The natural history of asthma, i.e., spontaneous evolution of the disease without any etiopathogenic treatment (only symptoms management), would certainly imply the poorest prognosis, with the progressive deterioration of respiratory function. This would have a negative impact on patient quality of life and ultimately could lead to fatal complications.19 In reasonably well-developed countries these situations are not found, although for a number of reasons the evolution of the disease is not always as desired. Undoubtedly, the known personal and environmental risk factors are decisive for the evolution of the disease process, depending on their intensity, since they clearly contribute to the persistence of inflammation and consequent bronchial remodelling. The evaluation of these factors is of predictive, but not evolutive usefulness. The existing treatment options exert a positive influence upon the evolution of the disease, provided they are correctly applied. Under the concept of the natural history of asthma, the studies designed to assess patient condition over the long term usually fail to specify the treatments used or the other factors upon which the prognosis normally depends. The percentages of patients included in the studies are grouped according to their condition after a given duration of follow-up, but the treatments received by these patient groups are not usually commented.20–23 In general, reference is made to anti-inflammatory and bronchodilating therapy, i.e., pathogenic treatment, but not to etiological treatment (immunotherapy). While the inflammation improves with treatment, it also tends to recur if the triggering elements persist (i.e., allergens in the case of atopic asthma).

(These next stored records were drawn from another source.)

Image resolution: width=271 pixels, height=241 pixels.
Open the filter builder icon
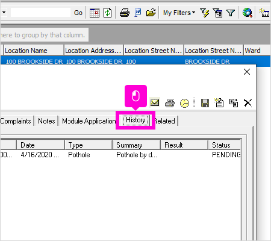point(217,13)
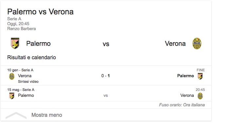The height and width of the screenshot is (123, 231).
Task: Click the Risultati e calendario heading
Action: tap(31, 57)

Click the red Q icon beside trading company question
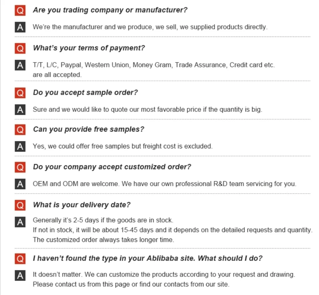20,10
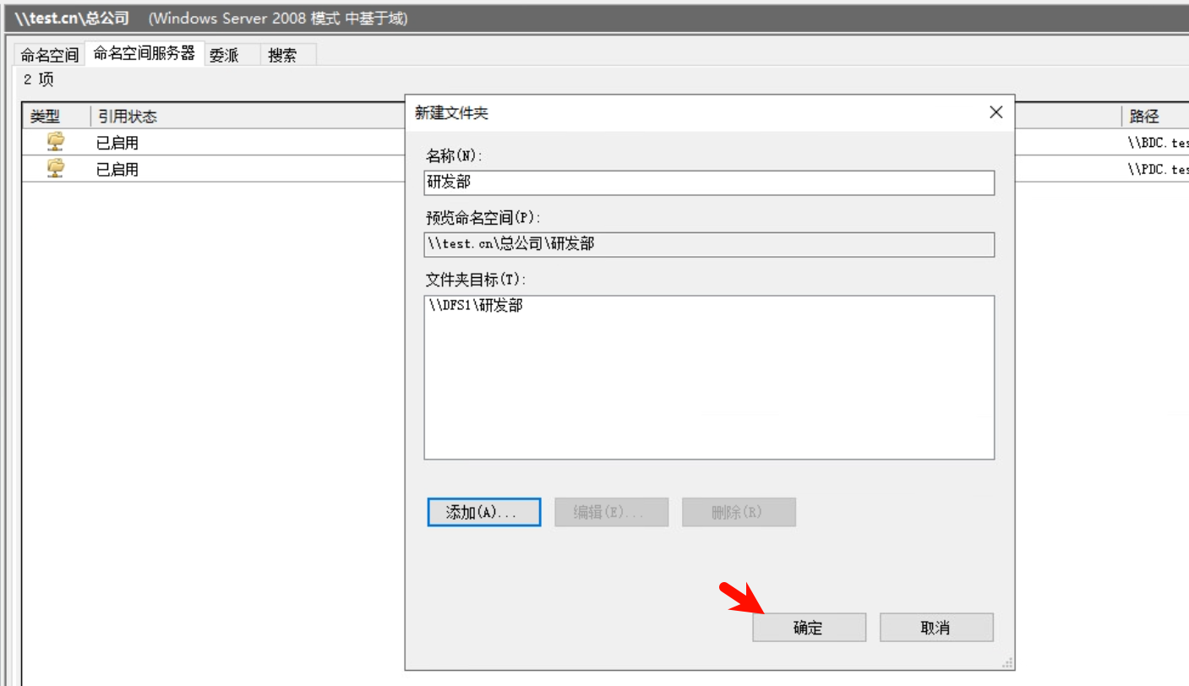
Task: Click the disabled 删除(R) button
Action: tap(739, 512)
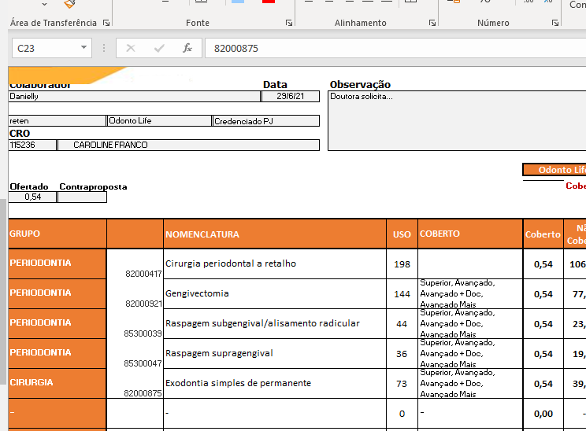Select the Odonto Life orange header
This screenshot has width=586, height=431.
[x=554, y=170]
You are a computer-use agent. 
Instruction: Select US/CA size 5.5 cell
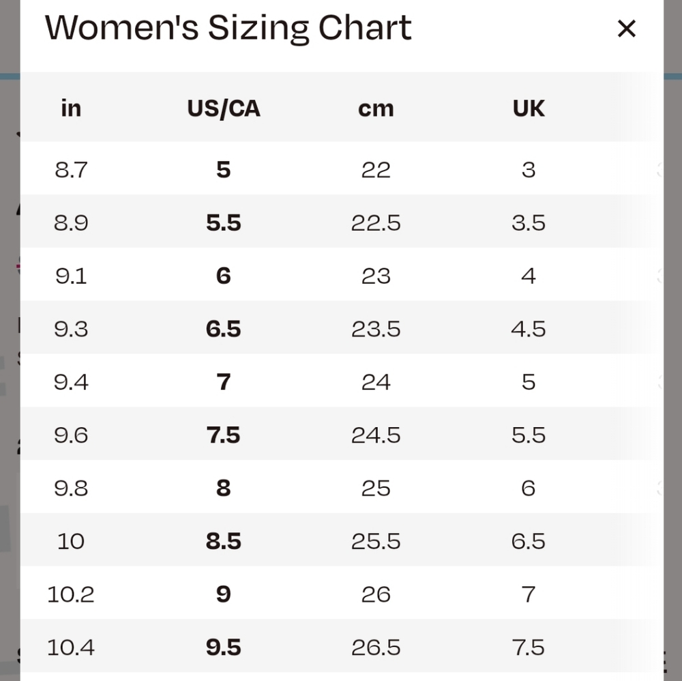coord(224,222)
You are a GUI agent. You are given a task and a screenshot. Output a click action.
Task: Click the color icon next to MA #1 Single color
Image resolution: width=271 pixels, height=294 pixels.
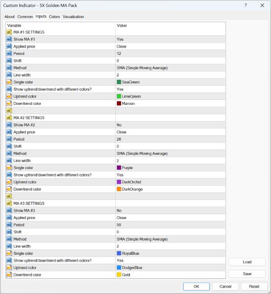click(9, 82)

In the case of asthma induced by aspirin and NSAIDs, the course is less certain. Patients who already suffered atopic asthma in the past, despite desensitisation, show a torpid and more severe course, requiring oral and even intravenous corticosteroids to deal with the most important attacks. On the other hand, about 15% of the patients do not associate their attacks to analgesic use, and are reluctant to undergo provocation tests despite the fact that in 6% of these cases the illness is of a familial nature, with a more problematic natural history of the disease.24

Conclusions

In order to firmly define the non-spontaneous evolution of asthma in the context of applied treatment measures, the patient groups studied must have common characteristics, in order to assess the true efficacy of therapy, taking into consideration the following:

  • 1.

    Patient age at the start of the symptoms and at the time of the study.

  • 2.

    Familial antecedents of atopy.

  • 3.

    Environmental characteristics: urban, rural, home, work, smoking.

  • 4.

    Association to regular, sporadic or seasonal contact with or exposure to certain elements: animals, pollen, environmental contaminants, smoking, aspirin.

  • 5.

    Severity based on the clinical picture and associated allergic pathology (rhinitis, eczema, etc.). Results of the allergological study. Respiratory function.

  • 6.

    Treatment: etiopathogenic (anti-inflammatory drugs), etiological (immunotherapy). Patient age at disease onset, follow-up, adherence, variations over the years.

  • 7.

    Frequency of clinical and respiratory function controls.

  • 8.

    Years follow-up. Current clinical and respiratory functional condition.